Change the World One Dish at a Time

Indigenous SeedsI don’t feel deprived or distressed with my new culinary dance. I love the flavors of organic quinoa soup and creamy Mayan potatoes. I love organic kabocha squash stuffed with aduki beans and wild rice baked tenderly and served with kale salad. I spice up Thai curry tofu over soft rice noodles with toasted sesame and broccoli.  These days grains are my friends and beans are my buddies, and I eat as much and as often as I want.  I am choosing new flavors, new sources of protein and I love the exploration into new galaxies of taste and texture.  I also feel better about my health, our planet, the people and the beasts who share it.

Give it a whirl by joining PETA for meatless Mondays. You CAN change the world by choosing what’s on your plate!

And of course, always choose organic!

 

23 thoughts on “Four Reasons I Choose a Plant-Based Diet”

  1. FOUR REASONS TO CHOOSE A PLANT BASED DIET–
    A very well written article that gives more than enough reasons for everyone to at least try
    Dennis Singsank

  2. LOVED this post. I’ve been vegan-ish for the past 2.5 years. And I’ve been a vegetarian for over 30+ years, but for many of the same reasons you leaned in toward plant-based, so did I. And I have to confess — my husband and three of my clients and my best friend are paleo or paleo-ish (banning all grains and beans and even a bunch of fruit, yes FRUIT!). And as much as I try to respect their choices, I have to say it makes me slightly angry, too. Why angry? Because I feel like the paleo people are totally missing the BIG message that livestock is super-duper (how’s that for some scientific lingo?) responsible for so much of our climate chaos and destruction of the planet.

    Paleo is the new Black. I see and hear all of these self-professed “yogis” who are paleo and talk all of the time their tree-hugging/earth-loving ways and YET they consume massive amounts of animals (most of them are from CAFOs). It just seems like a HUGE disconnect for me. I just don’t get it. And I don’t get it. At all.


    And I also don’t get how they don’t see that paleo is *NOT* a diet anyone on our planet adheres to except maybe the Inuits. What culture just advocates meat and nuts and a few veg? No beans? Beans for goodness sakes! When we look back on cultures throughout history and examine those with the healthiest diets (Okinawa, Mediterranean, East Asian…) we see that they are primarily plant based.


    End of rant. I could go on, but I gotta go make a pot of minestrone. 🙂

    1. Hi Sarah,
      Thank you for your meaningful comment. Diets and fads come and go but evolution and history show us that grains and beans were an integral part of our natural diets. Never before have so many eaten so much meat and animal products! I hope this sparks some dialogue on the subject. Thanks again!

  3. I saw “steel toe” socks at the department store, couldn’t find plant-based boots, go figure (yet it’s nice to see the word “vegan” defining a food label, so I don’t have to question whether everything else on the it defines me, being what I eat, as it were).

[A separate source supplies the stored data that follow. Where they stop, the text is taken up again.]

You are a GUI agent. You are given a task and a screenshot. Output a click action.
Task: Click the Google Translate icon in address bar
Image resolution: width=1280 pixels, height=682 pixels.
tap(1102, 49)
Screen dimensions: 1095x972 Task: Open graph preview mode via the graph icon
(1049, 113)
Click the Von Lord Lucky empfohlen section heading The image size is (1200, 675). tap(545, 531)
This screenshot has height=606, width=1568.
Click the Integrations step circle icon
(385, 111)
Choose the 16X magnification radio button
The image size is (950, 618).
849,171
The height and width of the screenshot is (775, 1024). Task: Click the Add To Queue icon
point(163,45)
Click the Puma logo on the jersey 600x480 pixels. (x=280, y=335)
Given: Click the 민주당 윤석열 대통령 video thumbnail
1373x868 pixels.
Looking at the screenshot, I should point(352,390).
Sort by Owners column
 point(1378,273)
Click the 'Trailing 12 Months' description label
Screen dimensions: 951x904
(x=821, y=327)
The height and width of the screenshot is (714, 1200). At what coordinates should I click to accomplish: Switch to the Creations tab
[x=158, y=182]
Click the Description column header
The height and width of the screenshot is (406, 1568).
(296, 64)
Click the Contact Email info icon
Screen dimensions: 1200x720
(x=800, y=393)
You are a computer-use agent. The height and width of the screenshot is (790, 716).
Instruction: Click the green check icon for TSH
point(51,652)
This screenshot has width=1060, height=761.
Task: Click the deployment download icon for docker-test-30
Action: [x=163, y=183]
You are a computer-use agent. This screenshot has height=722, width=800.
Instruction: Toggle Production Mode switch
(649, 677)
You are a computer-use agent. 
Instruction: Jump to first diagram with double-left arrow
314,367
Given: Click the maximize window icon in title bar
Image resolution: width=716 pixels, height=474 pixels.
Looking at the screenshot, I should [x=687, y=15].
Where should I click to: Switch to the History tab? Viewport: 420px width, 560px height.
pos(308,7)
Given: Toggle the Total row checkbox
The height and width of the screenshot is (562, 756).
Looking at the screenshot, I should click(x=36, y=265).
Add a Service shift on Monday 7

      1. And did the socks have a steel toe? No. But I think you’ve said “organic” is the only certified label, so there we go.

    1. Well, the socks may have had some steel-based fibers in them, but that’s only a grain of truth. I’m wondering about organic water, myself (being mostly water)…

      1. But I digress, and will take an educated guess, that only a vegetable labled vegan could be taken literally (while this, as an ingredient, might qualify the vegan label as steel toe semantics).

  4. Regardless of whether we’re tap dancing around veganism to such an extent (as buying American made conglomerations is a homogenous act of organicism), have fun with your culinary dance, Melody (and I’ll try to wear plant-based socks for mine).

    1. Of course, this keeps getting better (with one step forward and two back at ya), when “plant-based” can just as well mean something’s produced with industrial equipment, right (that’s our other left foot).

      1. You know, organics is about comparing apples and oranges, so I’m with you on this, somehow, I’m sure of it!